I love special occasions – birthdays, holidays and other revelries so I’m glad to have an extra reason to be festive – the fourth anniversary of Undina’s Looking Glass. Come over, let’s celebrate.
For the previous anniversaries I told the stories of this blog’s name (and how Undina came to be) and of my falling down the rabbit hole. Today I decided to do a little show & tell session. I bribed Rusty with several treats to help me.
This was my first ever bottle of perfume. It was a gift but I can’t remember from whom – my grandmother or my father (I think it was from one of them). I was probably 13 when I got it. I had some vials of perfume oils before as well as was allowed to (or not but still did) use my mother’s perfumes but this was my own bottle. Actually, it was a set – perfume and deodorant. The name was Paris-Paris. No brand. It was a bright floral scent, I liked it very much and used often while the bottle was full. Deodorant went first. Then the perfume was nearing the end and I knew I wouldn’t be able to get another one (perfumes weren’t easily available for purchase even if I could save enough money from my allowance). So I started saving it and would wear Paris-Paris once in a while, for special occasions. During a summer break, when I was away on a trip, my mom used up the remaining drops of it. Back then I was very upset. Now, looking back, I smile softly: not only because I realize that my mother, not having her own perfume at the time, got some enjoyment from using mine, but also because I find some poetic justice in that: as a child I wasted enough of her precious perfumes. And not only for scenting love letters… Over the years I tried looking for this perfume but with the name Paris-Paris and no brand name… Have you ever seen that bottle or know anything about this perfume?

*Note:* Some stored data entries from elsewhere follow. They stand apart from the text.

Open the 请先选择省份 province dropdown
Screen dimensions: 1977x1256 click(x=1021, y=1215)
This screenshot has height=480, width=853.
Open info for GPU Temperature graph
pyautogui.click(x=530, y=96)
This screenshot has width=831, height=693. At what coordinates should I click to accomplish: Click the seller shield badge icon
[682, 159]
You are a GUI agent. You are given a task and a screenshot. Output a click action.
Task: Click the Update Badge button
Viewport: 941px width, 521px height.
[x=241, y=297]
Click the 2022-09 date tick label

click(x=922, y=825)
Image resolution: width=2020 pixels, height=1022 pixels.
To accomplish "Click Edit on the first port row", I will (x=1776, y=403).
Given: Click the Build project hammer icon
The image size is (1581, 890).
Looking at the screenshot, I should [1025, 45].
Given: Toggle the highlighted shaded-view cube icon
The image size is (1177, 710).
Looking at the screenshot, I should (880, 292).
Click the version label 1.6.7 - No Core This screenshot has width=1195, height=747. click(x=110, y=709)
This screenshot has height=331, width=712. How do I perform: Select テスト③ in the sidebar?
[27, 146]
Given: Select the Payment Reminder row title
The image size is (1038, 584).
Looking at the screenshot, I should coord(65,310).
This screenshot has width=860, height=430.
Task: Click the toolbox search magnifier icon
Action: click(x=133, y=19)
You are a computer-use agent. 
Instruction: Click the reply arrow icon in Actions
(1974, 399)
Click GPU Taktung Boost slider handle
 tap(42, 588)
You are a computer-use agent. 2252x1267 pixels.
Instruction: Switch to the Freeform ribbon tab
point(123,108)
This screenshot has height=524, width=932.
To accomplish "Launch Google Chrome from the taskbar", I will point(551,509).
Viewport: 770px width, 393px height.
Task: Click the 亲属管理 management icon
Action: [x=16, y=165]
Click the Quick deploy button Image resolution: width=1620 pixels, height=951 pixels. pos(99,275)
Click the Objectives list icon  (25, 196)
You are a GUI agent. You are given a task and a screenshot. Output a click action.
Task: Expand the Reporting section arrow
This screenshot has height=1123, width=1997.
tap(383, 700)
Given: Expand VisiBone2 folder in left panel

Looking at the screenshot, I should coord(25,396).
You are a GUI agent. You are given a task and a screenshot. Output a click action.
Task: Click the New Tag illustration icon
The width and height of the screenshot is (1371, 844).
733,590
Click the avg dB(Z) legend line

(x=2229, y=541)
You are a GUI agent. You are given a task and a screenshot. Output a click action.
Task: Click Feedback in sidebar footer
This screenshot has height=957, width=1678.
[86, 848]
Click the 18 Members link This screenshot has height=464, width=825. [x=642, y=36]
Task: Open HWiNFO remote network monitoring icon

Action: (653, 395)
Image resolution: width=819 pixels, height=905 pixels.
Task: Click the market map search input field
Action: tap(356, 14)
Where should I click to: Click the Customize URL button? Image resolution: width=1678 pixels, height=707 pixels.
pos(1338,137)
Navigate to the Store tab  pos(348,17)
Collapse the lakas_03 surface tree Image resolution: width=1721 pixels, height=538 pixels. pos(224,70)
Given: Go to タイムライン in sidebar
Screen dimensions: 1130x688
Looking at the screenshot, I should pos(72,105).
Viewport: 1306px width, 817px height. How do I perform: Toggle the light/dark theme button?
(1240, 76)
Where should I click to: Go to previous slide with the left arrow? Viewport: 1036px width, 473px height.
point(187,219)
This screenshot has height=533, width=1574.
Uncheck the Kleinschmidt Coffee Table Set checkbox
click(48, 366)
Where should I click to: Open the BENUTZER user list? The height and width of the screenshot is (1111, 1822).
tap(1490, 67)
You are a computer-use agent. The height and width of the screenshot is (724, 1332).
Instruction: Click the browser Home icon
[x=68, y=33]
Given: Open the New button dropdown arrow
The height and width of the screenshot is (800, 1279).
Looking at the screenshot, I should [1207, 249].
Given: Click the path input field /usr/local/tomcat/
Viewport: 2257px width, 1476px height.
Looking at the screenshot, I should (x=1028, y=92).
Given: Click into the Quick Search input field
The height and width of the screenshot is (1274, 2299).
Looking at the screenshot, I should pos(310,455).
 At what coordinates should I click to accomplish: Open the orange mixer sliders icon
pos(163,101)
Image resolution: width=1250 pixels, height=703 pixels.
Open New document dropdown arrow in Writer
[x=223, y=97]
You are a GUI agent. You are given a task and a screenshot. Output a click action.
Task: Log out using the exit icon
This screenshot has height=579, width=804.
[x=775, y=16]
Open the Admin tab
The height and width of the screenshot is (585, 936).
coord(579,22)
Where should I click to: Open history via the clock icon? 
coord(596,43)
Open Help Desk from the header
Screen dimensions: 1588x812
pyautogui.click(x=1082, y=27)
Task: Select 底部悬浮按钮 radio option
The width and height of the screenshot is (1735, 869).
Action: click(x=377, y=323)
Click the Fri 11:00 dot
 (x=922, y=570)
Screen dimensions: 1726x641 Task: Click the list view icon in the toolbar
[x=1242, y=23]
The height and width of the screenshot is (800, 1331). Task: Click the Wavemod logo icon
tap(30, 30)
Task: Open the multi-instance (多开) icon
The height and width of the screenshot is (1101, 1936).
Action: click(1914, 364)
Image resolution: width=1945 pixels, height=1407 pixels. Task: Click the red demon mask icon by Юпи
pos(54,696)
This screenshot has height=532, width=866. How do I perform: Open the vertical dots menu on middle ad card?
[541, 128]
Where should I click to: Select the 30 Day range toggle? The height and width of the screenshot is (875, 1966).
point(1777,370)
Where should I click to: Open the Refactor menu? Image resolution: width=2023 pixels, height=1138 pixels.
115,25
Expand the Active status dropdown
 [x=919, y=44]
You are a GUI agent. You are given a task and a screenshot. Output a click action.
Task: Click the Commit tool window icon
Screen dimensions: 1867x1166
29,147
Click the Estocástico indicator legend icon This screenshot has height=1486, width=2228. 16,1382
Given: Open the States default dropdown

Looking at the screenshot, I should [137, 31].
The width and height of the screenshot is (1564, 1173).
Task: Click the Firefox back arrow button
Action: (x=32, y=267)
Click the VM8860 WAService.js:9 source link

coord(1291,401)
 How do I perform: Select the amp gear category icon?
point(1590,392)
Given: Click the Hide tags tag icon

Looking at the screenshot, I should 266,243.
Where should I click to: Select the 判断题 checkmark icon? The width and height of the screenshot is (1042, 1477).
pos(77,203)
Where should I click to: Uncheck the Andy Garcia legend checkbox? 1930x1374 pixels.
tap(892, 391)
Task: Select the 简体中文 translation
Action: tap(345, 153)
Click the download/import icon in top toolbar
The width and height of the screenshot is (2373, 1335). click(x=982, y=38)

With the story of Climat by Lancome I started this blog. On the picture above is that first bottle that my grandmother gifted to me when I was 16 or 17. When I moved to the U.S. years later, I left the empty bottle behind but brought it back with me (together with other bottles featured in this post) a couple of years ago when I went visiting there. Decades later, it still keeps a faint scent. If I had to choose just one perfume to use for the rest of my life, Climat would be my uncontested choice. I hope not to find myself in the situation where I have to make that decision but if I have to, I’m prepared:
For now I should be alright with a (presumably fake) parfum I bought 12+ years ago, a couple of EdP bottles from the 2006 Lancome’s anniversary re-issue as a part of La Collection and the most recent re-release of EdT version, but I still hope that one day I’ll come across a perfectly preserved vintage bottle of Climat (or win a lottery and allow myself to experiment with eBay’s offerings).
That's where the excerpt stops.